In the center of the exhibition are recreations of O’Keeffe’s Ghost Ranch studio, and Moore’s Bourne Maquette Studio. In her studio, we see her paints and pastels, an unfinished painting on the easel and collections of stones, bones and shells. In his, there is a collection of found objects, many plaster maquettes and a large skull of a rhinoceros, given to him by the great Sir Julian Huxley from the London Zoo. The gallery walls are painted a gradient of deep brown and Film Noir, giving a feeling of ancient rock.
In the last gallery, titled Landscapes of Form, the walls are painted in Peanut Brittle (sandy brown) and later in Plateau (pale green). The hues of the walls backdrop the work beautifully, offering yet another dimension to the entire exhibition. Here we view Moore’s massive elm wood Reclining Figure, nearly nine feet long, like a landscape. There are three large openings in the polished wood, through these, you can see O’Keeffe’s two oils, Black Place 1 and Black Place 11. She described the landscape in these paintings as looking like “a mile of elephants…Such a beautiful, untouched lonely-feeling place—part of what I call the Far Away.”

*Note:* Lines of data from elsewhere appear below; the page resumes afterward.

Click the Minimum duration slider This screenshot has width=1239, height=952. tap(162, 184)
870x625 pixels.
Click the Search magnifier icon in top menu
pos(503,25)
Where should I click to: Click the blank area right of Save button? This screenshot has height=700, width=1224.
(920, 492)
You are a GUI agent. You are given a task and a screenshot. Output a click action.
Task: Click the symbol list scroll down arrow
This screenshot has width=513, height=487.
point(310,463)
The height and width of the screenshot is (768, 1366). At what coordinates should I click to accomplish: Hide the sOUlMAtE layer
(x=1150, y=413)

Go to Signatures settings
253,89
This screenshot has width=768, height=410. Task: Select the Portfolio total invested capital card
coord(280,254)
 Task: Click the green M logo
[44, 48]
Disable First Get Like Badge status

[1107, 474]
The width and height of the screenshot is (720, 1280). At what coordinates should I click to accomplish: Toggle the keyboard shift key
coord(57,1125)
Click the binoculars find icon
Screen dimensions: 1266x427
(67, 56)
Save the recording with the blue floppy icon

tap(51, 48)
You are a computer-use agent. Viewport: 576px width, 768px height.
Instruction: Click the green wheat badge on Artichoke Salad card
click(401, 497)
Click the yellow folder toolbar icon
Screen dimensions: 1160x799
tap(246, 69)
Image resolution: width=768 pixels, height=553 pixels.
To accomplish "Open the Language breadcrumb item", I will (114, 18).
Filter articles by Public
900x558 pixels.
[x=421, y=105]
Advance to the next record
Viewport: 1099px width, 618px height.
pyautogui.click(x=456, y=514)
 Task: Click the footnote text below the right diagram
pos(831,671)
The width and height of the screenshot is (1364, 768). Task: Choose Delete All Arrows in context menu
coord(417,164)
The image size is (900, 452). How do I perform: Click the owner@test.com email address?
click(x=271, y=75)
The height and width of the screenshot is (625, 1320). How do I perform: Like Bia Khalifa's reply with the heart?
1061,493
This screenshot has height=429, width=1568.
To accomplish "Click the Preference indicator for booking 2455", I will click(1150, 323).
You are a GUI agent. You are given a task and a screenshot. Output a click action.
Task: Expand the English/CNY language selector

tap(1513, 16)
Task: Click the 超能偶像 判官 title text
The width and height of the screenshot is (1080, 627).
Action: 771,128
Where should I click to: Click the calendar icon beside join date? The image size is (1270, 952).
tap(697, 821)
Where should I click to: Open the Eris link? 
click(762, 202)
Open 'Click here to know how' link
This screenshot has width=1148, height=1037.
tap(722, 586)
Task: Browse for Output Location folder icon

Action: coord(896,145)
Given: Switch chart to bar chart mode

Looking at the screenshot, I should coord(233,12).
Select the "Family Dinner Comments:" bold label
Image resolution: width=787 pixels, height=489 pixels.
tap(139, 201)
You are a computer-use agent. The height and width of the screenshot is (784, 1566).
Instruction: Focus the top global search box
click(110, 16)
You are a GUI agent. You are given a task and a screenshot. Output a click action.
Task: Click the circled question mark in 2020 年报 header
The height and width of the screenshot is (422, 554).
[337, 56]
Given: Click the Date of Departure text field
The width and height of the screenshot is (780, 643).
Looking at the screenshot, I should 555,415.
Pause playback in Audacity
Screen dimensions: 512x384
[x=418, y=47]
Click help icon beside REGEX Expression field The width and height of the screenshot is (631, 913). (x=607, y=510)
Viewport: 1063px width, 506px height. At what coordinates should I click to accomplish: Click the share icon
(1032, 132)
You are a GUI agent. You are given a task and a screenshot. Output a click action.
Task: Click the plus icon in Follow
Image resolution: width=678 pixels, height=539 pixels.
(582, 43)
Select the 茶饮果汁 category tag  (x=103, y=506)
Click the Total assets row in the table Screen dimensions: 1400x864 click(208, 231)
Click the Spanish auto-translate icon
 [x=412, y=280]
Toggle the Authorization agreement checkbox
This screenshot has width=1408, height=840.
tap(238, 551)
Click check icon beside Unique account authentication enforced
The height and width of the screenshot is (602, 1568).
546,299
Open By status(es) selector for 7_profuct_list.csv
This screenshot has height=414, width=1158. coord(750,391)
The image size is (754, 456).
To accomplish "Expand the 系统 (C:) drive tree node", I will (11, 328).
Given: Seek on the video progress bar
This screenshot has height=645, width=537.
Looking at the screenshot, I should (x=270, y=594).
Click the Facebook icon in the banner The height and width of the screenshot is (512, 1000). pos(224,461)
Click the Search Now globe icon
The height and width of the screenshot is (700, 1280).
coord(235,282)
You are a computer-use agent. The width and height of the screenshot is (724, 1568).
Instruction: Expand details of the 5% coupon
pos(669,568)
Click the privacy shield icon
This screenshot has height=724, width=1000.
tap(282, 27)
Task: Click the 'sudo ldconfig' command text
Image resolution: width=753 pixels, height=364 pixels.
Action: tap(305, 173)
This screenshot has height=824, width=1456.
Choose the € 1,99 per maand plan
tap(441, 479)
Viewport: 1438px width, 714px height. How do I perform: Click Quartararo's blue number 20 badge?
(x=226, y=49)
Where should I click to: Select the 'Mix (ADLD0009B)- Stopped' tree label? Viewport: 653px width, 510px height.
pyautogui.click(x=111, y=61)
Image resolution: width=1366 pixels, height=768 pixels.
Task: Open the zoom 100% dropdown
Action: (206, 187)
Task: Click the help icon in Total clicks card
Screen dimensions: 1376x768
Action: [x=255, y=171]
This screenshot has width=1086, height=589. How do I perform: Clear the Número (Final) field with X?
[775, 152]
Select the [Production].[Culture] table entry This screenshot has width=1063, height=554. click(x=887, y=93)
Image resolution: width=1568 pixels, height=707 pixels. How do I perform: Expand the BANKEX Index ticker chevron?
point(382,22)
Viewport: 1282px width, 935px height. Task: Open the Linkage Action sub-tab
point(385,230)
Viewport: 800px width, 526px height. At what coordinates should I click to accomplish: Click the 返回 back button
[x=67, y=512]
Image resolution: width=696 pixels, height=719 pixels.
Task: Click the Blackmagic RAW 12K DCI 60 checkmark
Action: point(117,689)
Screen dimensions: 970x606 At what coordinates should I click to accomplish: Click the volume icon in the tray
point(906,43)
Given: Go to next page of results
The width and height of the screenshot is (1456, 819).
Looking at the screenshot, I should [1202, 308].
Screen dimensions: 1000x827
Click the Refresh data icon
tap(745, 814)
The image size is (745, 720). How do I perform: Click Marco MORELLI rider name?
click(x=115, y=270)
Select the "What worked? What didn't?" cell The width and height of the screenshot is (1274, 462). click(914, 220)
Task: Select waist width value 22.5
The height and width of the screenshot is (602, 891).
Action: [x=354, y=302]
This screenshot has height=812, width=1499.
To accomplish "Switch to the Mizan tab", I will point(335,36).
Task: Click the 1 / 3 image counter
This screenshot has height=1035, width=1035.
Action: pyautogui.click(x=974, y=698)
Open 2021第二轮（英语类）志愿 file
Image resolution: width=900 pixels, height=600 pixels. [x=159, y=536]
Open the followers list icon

Walking around the sculptures, following along the smooth curving lines of hip, knee and thigh, the craving to touch these powerful carvings is tremendous. And then to see a deep green pair of alligator pears in oil on the wall alongside her charcoal of a banana flower is simply breathtaking. I went through the exhibition twice. Slowly.
Later, Amizlev said, ”This exhibition was a revelation on many accounts, but for me, the notion of slowing down and taking the time to look closely is an aspect that I hope resonates with the public. It is crucial to take the time to walk around Moore’s works, as well as O’Keeffe’s, because that’s how we can appreciate them to their fullest, as the angles and details change with each step that we take. This notion, of course, transcends the confines of the exhibition, into the natural world and beyond.”
“Georgia O’Keeffe and Henry Moore: Giants of Modern Art” runs through June 2 at the Montreal Museum of Fine Arts.